*** RECORDS SUPPLIED Section Begins ***
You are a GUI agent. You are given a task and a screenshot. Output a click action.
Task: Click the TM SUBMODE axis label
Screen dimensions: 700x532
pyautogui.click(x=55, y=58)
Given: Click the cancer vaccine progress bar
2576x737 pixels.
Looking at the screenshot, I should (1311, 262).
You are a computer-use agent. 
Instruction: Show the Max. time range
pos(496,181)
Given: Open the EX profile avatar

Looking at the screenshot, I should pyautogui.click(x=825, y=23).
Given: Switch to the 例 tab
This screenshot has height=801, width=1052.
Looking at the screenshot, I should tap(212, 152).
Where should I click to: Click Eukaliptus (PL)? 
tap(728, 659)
*** RECORDS SUPPLIED Section Ends ***
# [EXERCISE]
Start from the line that holds "You are a computer-use agent." and print each line to the end of the records exactly, leaving out everything before it.

# [ANSWER SECTION]
You are a computer-use agent. 
Instruction: Show the Max. time range
pos(496,181)
Given: Open the EX profile avatar

Looking at the screenshot, I should pyautogui.click(x=825, y=23).
Given: Switch to the 例 tab
This screenshot has height=801, width=1052.
Looking at the screenshot, I should tap(212, 152).
Where should I click to: Click Eukaliptus (PL)? 
tap(728, 659)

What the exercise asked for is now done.